Problem to work on
Print the lines below exactly, beginning with the one that contains "How do I perform: Toggle" and stopping after the last line.
======== Task material
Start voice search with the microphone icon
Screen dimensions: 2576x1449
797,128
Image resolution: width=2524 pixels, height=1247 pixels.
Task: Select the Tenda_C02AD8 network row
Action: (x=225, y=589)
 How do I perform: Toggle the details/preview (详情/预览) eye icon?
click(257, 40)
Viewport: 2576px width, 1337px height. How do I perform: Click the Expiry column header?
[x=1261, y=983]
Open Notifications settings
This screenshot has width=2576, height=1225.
================
Answer area
 How do I perform: Toggle the details/preview (详情/预览) eye icon?
click(257, 40)
Viewport: 2576px width, 1337px height. How do I perform: Click the Expiry column header?
[x=1261, y=983]
Open Notifications settings
This screenshot has width=2576, height=1225.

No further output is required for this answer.